Mayorkas issued a second termination note in late October, denouncing the “unjustifiable human costs” of the border policy. But that won’t take effect until the August court order is lifted. In addition to appealing the ruling, the Biden administration also last month asked the Supreme Court to intervene in the case.

The Biden administration has made significant changes to its version of the “Stay in Mexico” program, which began in early December. Unlike the Trump administration, it required US border officials to ask migrants if they feared harm in Mexico before sending them there.

The administration also offered coronavirus vaccinations to applicants and expanded the categories of asylum seekers deemed too vulnerable to be sent back to Mexico, including the elderly, those with medical conditions and members of the LGBT community.

Under current rules, migrants from any Western Hemisphere country other than Mexico can be enrolled in MPP protocols. Under the Trump administration, migrants from Spanish-speaking countries and Brazil could be sent back to Mexico.

A DHS report published last week shows that more than 90% of migrants enrolled in the program last month expressed fear of being persecuted or tortured in Mexico. Only 12% were interviewed by US asylum officers.

While the Biden administration has pledged to expand asylum seekers’ access to lawyers, the DHS report says only 11 asylum seekers had legal representation when interviewed with US officials in December.

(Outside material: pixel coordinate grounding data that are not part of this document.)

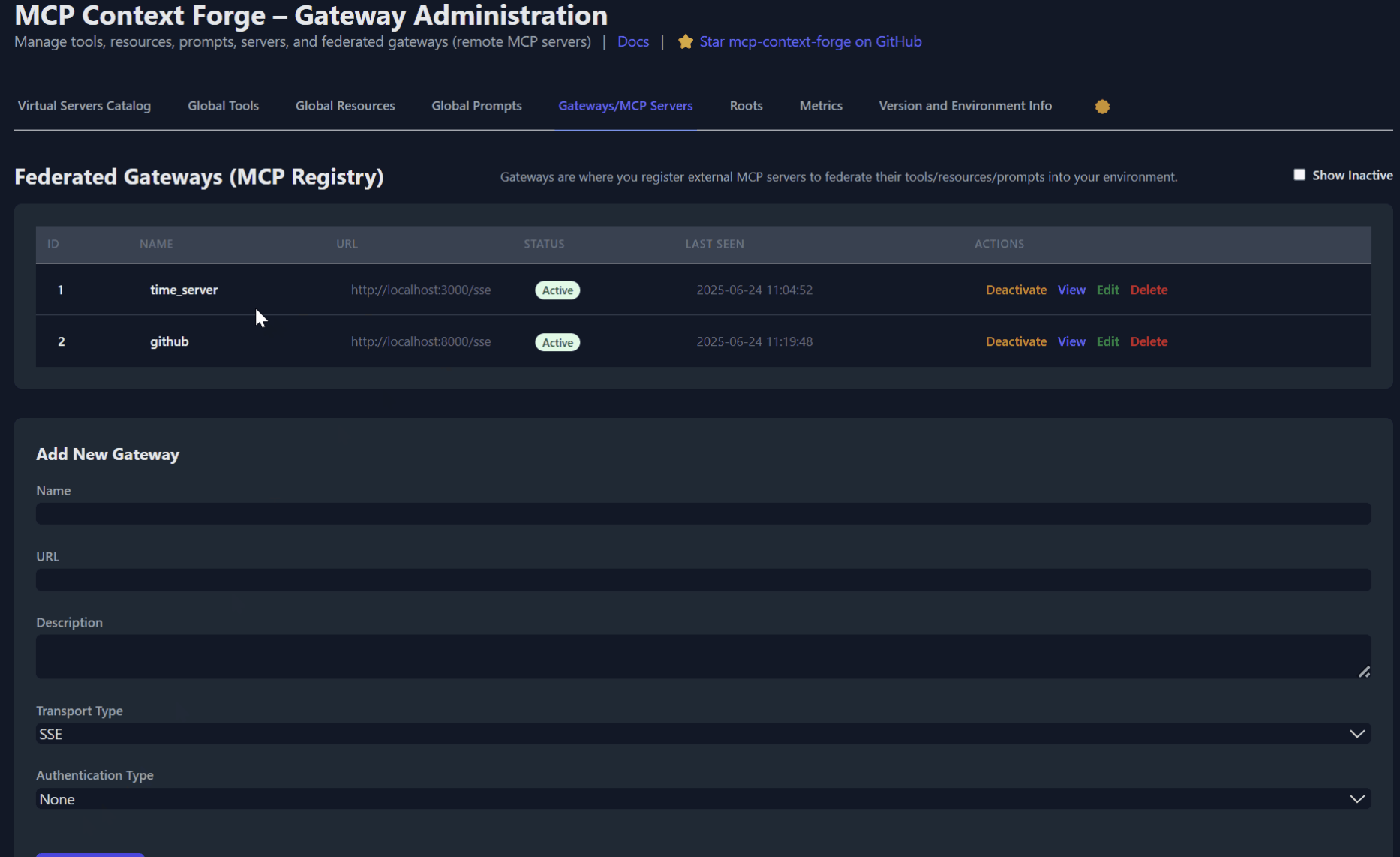Go to the Metrics tab
Viewport: 1400px width, 857px height.
820,106
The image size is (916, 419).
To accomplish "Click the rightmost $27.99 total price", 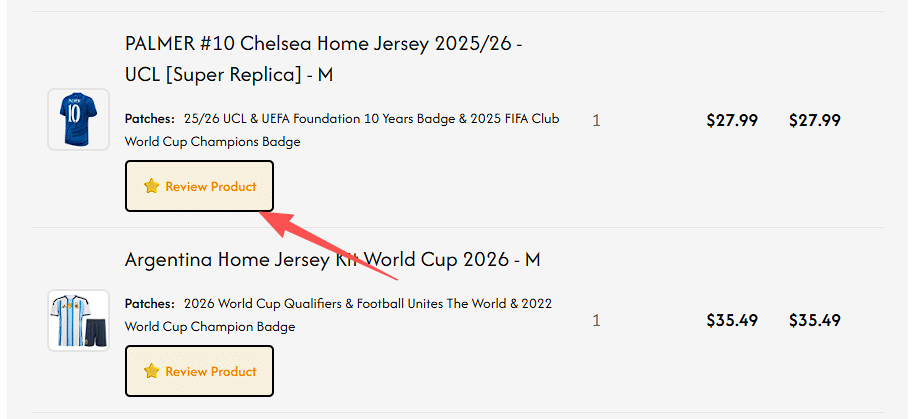I will (815, 121).
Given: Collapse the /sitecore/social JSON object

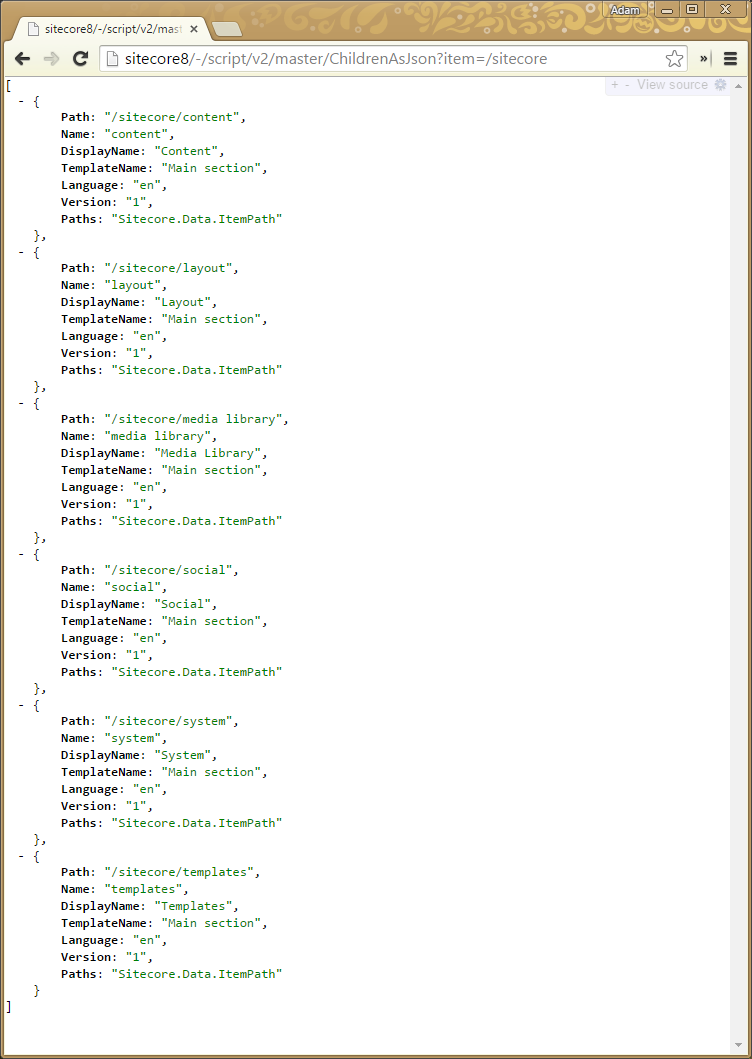Looking at the screenshot, I should click(x=21, y=554).
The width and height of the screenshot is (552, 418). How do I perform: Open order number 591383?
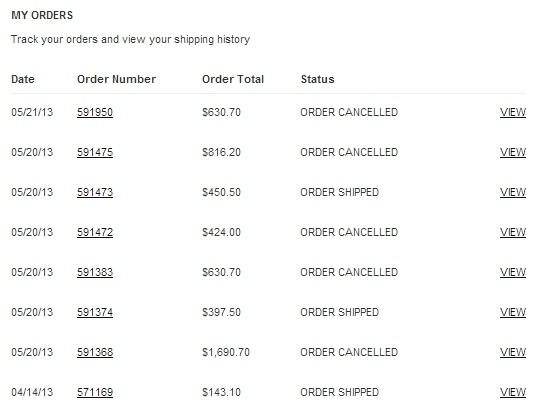[x=95, y=272]
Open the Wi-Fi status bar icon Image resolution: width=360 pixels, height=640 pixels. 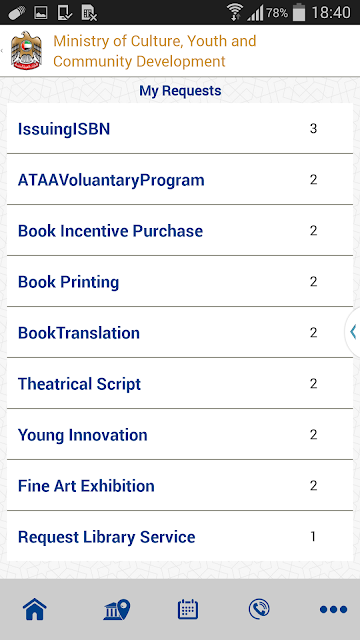point(235,12)
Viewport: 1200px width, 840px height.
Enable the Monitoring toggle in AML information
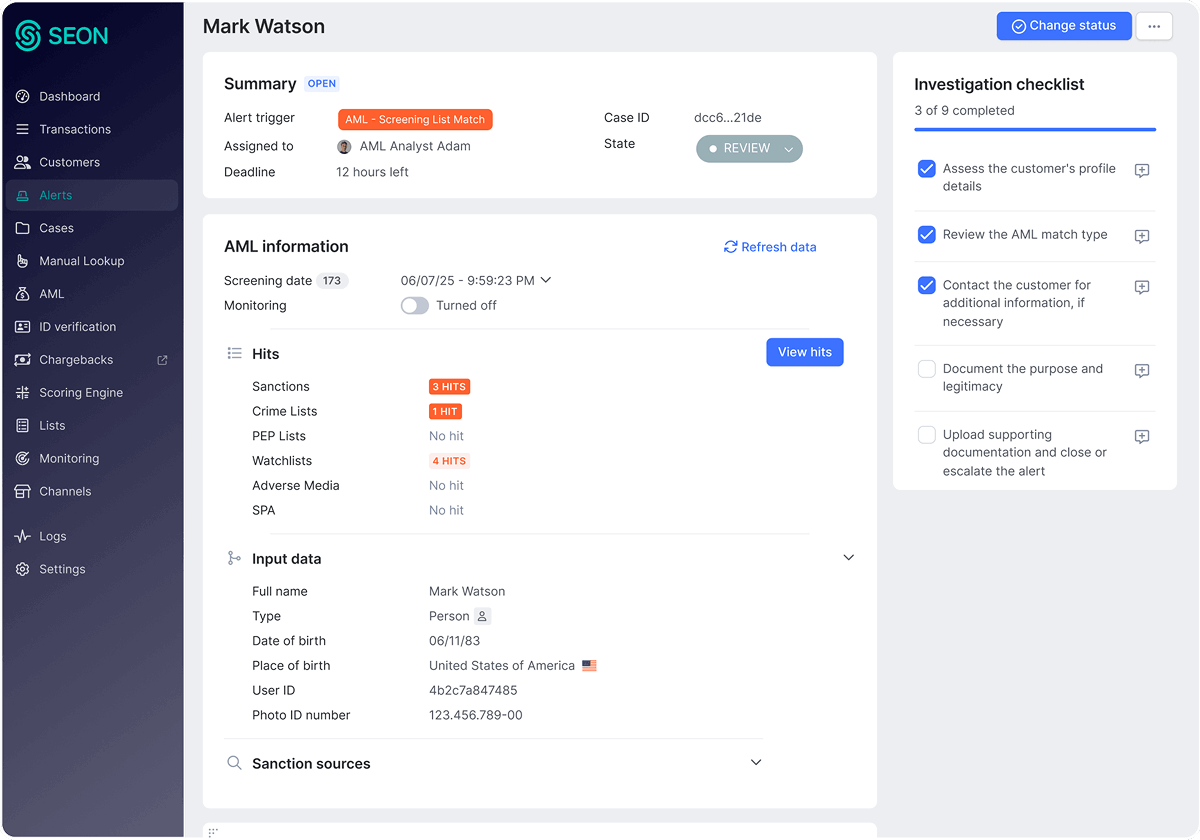pos(414,305)
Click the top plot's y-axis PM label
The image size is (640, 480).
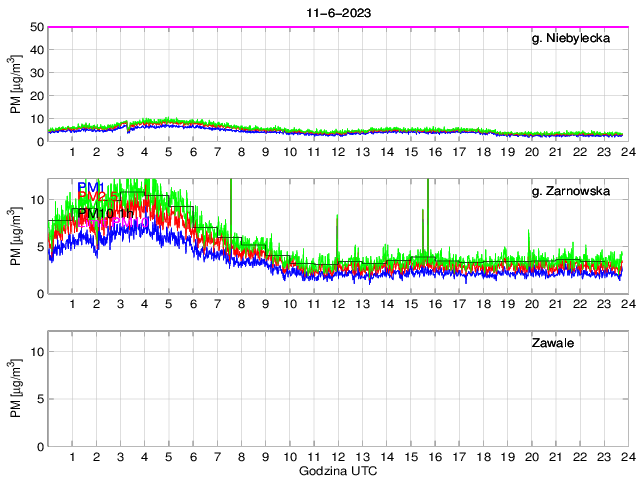(15, 84)
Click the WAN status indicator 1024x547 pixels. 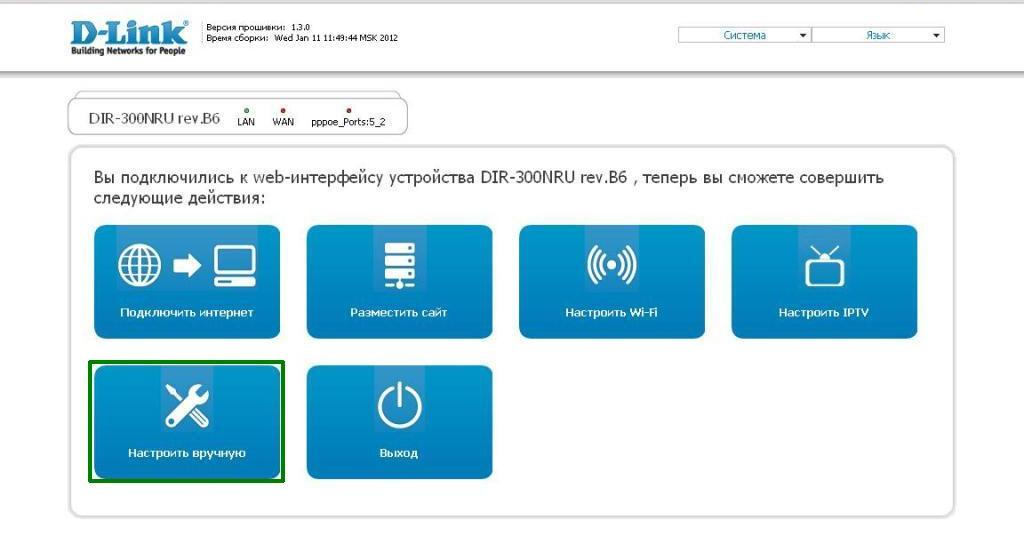(x=283, y=117)
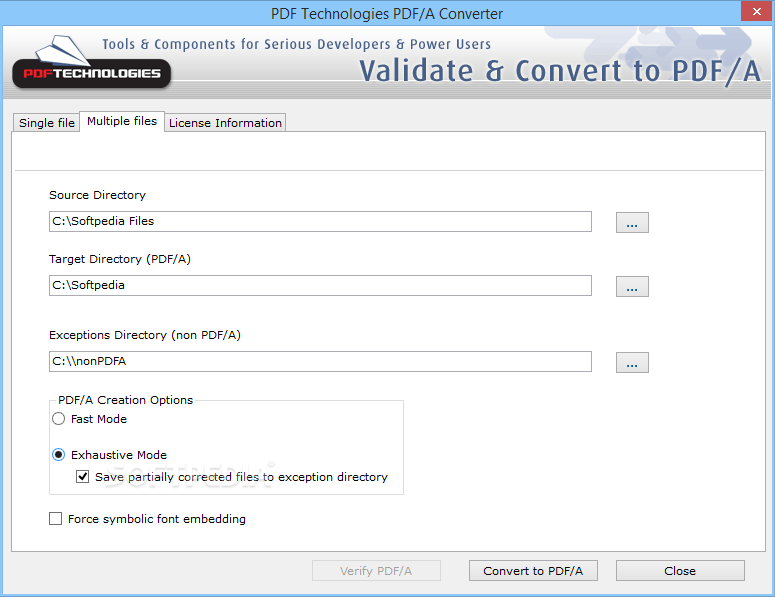Click the Close button at bottom
This screenshot has width=775, height=597.
tap(679, 571)
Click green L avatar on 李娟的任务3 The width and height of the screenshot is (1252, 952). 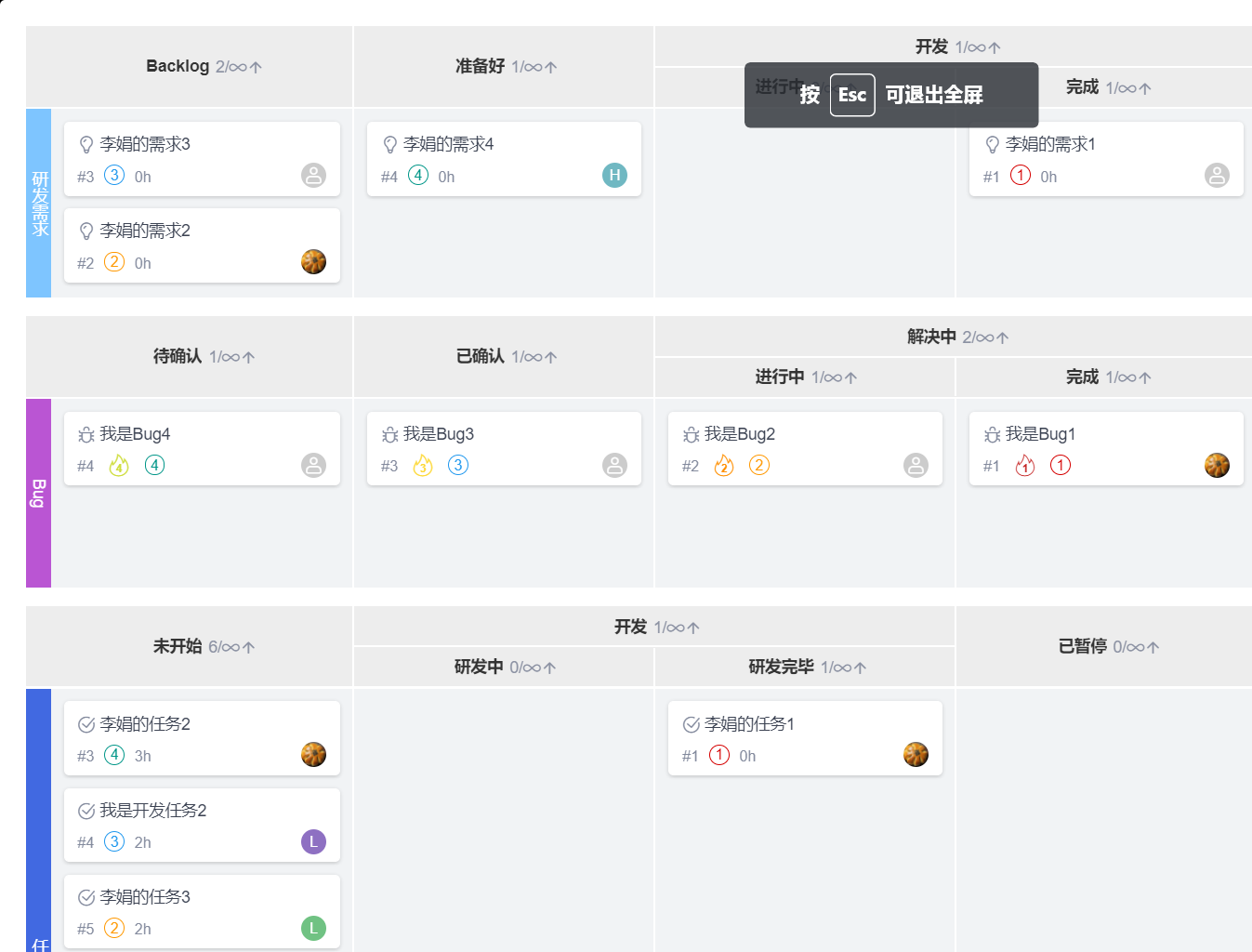pyautogui.click(x=313, y=928)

In an interview this week, Mayorkas said that although the US asylum system has been broken for years, it “was dismantled in its entirety under the previous administration.” He promised to fix it with a long-awaited rule that aims to speed up the processing of humanitarian protection requests by migrants.

“I would respectfully say that we’re building it back better, because this asylum rule is a definite improvement,” Mayorkas told CBS News.